Protesters say law allows 'kidnapping' of homeless
Intent is to clean up streets for Olympics, say opponents
Advocates for the homeless on Vancouver's Downtown Eastside are comparing a new law aimed at helping street people to kidnapping.
Legislation passed through the B.C. legislature Nov. 17 gives police the power to take homeless people to shelters during severe weather, but cannot force them inside.
The legislation was called the Assistance to Shelter Act. Advocates refer to it as the "Olympic Kidnapping Act."
They said it's been created to clear street people from Vancouver sidewalks for the 2010 Winter Games in February.

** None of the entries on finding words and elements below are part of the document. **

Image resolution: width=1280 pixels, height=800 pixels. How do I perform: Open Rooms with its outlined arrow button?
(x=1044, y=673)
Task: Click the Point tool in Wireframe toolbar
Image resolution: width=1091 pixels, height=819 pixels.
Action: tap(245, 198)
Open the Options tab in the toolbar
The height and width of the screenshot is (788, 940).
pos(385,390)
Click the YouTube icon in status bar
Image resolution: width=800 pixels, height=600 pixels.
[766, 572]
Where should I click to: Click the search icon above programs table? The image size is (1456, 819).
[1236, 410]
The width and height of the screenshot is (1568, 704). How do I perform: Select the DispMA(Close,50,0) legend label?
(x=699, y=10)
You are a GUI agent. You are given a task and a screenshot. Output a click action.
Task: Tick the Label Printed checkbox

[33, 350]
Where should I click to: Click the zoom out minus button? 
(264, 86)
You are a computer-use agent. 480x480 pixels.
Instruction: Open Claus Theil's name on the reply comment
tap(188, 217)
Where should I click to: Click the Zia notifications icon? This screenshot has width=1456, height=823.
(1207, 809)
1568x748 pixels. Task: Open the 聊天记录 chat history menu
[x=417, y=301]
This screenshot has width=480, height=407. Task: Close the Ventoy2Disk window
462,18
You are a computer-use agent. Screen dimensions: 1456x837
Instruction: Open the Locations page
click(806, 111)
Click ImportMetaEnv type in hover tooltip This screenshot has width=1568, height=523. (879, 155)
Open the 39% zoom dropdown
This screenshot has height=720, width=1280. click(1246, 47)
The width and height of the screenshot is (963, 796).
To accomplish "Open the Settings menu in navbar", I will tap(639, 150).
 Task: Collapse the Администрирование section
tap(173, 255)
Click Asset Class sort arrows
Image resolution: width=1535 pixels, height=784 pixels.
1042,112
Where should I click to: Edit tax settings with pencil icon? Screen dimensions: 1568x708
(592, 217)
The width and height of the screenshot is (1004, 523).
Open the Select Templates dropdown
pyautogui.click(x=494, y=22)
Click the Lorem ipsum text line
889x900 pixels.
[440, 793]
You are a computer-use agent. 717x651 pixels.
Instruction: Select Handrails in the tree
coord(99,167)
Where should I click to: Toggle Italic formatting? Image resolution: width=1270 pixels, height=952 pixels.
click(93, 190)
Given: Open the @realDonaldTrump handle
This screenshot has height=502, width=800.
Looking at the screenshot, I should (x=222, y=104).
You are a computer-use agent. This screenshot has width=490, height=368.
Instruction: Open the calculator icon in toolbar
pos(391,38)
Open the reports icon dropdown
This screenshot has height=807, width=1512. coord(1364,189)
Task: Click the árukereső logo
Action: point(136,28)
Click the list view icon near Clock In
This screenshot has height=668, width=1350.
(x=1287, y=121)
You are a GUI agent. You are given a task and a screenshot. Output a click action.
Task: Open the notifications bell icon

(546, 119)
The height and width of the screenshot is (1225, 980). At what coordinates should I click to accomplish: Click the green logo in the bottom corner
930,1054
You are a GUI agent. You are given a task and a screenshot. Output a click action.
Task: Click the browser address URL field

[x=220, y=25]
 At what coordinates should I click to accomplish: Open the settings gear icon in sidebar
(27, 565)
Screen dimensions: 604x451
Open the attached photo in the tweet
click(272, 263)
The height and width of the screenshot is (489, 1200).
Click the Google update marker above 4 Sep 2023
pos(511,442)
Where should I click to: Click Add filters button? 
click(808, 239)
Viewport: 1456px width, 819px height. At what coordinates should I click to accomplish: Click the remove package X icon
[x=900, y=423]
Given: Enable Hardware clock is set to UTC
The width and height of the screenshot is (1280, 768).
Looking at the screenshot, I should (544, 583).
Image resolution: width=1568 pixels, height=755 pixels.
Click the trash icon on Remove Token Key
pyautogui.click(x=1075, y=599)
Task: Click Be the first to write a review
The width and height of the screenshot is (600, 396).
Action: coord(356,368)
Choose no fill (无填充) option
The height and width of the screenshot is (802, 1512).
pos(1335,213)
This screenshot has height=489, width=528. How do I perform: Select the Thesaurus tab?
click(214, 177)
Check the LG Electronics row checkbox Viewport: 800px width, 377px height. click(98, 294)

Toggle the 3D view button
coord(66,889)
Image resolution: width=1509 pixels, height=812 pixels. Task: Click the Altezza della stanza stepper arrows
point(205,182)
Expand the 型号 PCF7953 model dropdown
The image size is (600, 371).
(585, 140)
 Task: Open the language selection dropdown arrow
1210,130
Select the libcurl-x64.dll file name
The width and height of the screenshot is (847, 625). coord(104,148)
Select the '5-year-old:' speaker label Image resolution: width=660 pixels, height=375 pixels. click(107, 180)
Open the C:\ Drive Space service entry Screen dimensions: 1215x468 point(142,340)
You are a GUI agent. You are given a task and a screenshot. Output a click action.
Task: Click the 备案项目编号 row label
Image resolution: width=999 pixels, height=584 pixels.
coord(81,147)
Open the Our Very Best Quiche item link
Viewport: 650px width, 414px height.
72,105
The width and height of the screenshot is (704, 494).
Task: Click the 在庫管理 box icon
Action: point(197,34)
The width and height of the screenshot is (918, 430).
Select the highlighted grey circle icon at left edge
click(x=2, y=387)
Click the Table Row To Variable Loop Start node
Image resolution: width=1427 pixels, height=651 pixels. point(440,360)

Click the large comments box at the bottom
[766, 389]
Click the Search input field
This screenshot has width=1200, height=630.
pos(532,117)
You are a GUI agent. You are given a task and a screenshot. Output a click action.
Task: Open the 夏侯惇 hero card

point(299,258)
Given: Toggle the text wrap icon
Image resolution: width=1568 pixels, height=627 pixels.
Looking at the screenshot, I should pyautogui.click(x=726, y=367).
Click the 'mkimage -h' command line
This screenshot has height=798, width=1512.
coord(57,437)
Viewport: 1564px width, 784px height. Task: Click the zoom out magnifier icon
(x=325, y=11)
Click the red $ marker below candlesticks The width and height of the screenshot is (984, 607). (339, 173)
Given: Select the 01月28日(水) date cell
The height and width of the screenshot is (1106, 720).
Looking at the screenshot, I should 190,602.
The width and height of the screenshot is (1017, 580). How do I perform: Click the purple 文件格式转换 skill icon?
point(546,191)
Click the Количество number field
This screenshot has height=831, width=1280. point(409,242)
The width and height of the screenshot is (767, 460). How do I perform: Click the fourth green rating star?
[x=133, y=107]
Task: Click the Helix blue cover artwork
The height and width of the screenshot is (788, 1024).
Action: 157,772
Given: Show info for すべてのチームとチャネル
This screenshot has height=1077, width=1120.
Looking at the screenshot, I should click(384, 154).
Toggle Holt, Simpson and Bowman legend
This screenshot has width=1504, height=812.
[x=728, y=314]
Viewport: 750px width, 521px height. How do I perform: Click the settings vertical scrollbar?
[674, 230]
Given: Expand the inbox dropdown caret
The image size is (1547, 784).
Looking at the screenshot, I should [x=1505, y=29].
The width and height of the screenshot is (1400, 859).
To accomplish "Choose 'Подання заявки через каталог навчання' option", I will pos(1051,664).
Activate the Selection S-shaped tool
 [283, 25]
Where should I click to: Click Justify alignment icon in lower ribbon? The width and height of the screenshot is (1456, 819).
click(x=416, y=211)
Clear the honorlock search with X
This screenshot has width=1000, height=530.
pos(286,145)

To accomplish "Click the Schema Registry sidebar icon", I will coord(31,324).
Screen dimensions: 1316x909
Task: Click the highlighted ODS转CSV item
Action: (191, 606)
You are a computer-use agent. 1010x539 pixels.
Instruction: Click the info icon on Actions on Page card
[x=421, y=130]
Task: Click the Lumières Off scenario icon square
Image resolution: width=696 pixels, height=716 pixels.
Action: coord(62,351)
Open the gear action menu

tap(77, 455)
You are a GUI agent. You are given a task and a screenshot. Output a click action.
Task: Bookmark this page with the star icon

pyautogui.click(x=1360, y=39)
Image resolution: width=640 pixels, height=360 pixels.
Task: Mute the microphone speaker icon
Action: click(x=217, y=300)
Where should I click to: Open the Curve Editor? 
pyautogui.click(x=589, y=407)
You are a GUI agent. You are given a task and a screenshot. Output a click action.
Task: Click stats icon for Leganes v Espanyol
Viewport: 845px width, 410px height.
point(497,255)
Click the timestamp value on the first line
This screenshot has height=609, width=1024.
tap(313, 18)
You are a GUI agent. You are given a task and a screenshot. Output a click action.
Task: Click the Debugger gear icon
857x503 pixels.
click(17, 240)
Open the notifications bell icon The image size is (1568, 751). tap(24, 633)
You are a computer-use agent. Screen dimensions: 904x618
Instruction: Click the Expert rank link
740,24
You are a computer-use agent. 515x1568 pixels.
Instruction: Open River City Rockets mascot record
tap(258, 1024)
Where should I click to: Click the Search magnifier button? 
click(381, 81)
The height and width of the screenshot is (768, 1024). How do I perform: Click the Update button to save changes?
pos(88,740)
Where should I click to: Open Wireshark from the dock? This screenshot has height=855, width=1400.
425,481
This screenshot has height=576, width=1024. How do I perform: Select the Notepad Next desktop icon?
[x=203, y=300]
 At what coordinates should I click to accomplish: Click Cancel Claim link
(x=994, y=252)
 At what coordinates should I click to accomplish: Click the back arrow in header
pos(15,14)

"It's unworkable, and I have no doubt that it will be found unconstitutional," said lawyer Laura Track of the Pivot Legal Society.
"Court challenges to legislation like this take time. And here we are 80 days from the Games and the provincial government has managed to ram the bill through, just in time for the Olympics," Track said.
Track and about two dozen people protested outside a downtown police station Wednesday.
Concerns about confrontation
The B.C. housing minister has said the intention of the legislation is to prevent more homeless people from dying in the cold. But Track said the law doesn't make sense because there aren't enough shelter spaces.
One protester feared there could also be violent disputes between police and the homeless.
"The bill allows the provincial government to force the two main players, the police and the homeless, into potentially violent conflict, against their better interest," said Sarah Stevenson of Vancouver Action.
Others said the legislation violates the rights of those who prefer homelessness to staying in shelters.
"It's their choice to sleep outside in the cold, in the wet. It's theirs," said Stella August of the group Power to Women.
The bill has yet to receive royal assent from B.C.'s lieutenant governor.